The question over whether or not Confederate soldiers were U.S. veterans is largely a symbolic one today. Only one Civil War pension …

The question over whether or not Confederate soldiers were U.S. veterans is largely a symbolic one today. Only one Civil War pension is still being paid (that pensioner was a veteran of both sides of the conflict), and by the time Confederates received real benefits, they were all dead by the following year. No specific legislation exists that identifies Confederate veterans as having equal status to all other American veterans.


However, provisions exist that could add up to that protected status. Under the law, that is.

President Lincoln considered Confederate citizens and soldiers "Americans in rebellion," and not citizen of a foreign country. His view dominated in the days following the end of the war.
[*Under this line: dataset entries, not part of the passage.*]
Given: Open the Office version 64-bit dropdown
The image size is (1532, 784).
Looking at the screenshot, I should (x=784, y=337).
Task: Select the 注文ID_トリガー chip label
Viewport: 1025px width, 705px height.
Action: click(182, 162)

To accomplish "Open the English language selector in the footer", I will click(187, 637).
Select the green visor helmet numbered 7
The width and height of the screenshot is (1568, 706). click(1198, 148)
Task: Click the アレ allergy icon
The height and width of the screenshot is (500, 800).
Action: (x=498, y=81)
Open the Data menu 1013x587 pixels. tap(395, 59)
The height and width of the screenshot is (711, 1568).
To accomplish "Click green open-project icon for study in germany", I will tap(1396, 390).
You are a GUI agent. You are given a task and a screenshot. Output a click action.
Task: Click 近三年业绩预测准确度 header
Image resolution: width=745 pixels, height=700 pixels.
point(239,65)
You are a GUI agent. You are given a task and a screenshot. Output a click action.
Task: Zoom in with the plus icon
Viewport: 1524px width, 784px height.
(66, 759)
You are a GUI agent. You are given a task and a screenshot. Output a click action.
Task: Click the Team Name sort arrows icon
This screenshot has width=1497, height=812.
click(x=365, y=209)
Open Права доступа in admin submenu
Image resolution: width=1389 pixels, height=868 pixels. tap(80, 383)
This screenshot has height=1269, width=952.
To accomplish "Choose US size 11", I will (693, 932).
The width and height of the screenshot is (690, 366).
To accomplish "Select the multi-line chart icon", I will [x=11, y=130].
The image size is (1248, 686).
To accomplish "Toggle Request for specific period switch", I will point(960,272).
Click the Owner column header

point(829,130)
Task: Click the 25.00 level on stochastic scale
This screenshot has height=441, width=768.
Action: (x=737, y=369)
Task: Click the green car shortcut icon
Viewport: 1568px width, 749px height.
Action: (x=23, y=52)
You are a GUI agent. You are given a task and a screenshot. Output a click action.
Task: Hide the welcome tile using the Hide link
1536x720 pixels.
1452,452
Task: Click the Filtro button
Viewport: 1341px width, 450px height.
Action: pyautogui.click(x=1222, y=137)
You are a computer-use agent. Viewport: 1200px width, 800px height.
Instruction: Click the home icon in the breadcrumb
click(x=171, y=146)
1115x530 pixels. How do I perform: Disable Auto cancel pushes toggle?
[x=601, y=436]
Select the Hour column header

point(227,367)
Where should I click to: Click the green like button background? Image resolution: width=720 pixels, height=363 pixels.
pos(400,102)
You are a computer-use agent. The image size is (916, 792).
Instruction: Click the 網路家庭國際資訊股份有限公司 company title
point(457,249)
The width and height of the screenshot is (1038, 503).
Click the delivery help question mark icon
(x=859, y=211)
Lincoln even began the Reconstruction process early with the 1863 Proclamation of Amnesty and Reconstruction, which pardoned the average Joe Confederate troop still fighting for the South.

For a brief period after Lee's surrender, Union and Confederate soldiers freely intermingled.

President Johnson continued the amnesty policy in 1868, granting a full pardon to most former Confederates, including men who fought the Union directly. They all regained their citizenship and voting rights, but were not granted veterans status by the federal government, which means they did not receive the same benefits promised to those who fought for the Union.

As the 19th century turned to the 20th, Americans began to care for Confederate graves the way they cared for Union ones. But this was not because any Federal act told them to, it was just the spirit of reconciliation in a nation fresh from a victory over Spain. Eventually it was codified into law.

U.S. Code 38 does require the government, when requested, to put up a headstone for soldiers of the Union and Confederate armies of the Civil War, which was confirmed again in 1958 under Public Law 85. That same law also extends veterans' pensions "to widows of veterans who served in the military or naval forces of the Confederate States of America during the Civil War."

At the 50th anniversary of the battle of Gettysburg, Union (left) and Confederate (right) veterans shake hands at a reunion, in Gettysburg, Pennsylvania.

The closest Confederates come to U.S. veteran status is in a 2001 U.S. Court of Appeals ruling about whether or not the Confederate flag was able to be flown over a national cemetery, administered by the VA. The court upheld the VA's treatment of the rebel graves as equally honored, and that it was not obligated to fly any flag except the American flag over the cemetery.

The CSA flag was not considered a legitimate symbol of the United States and the Confederates buried there were honored as citizens, not as veterans.

Elderly Civil War veterans playing cards together, 1930.

So when added up, a Confederate's benefits amounted to much of what was received by a Union veteran, but they'll never be called American veterans. The closest they ever came was "American citizens" ..."who served in the military or naval forces of the Confederate States of America during the Civil War."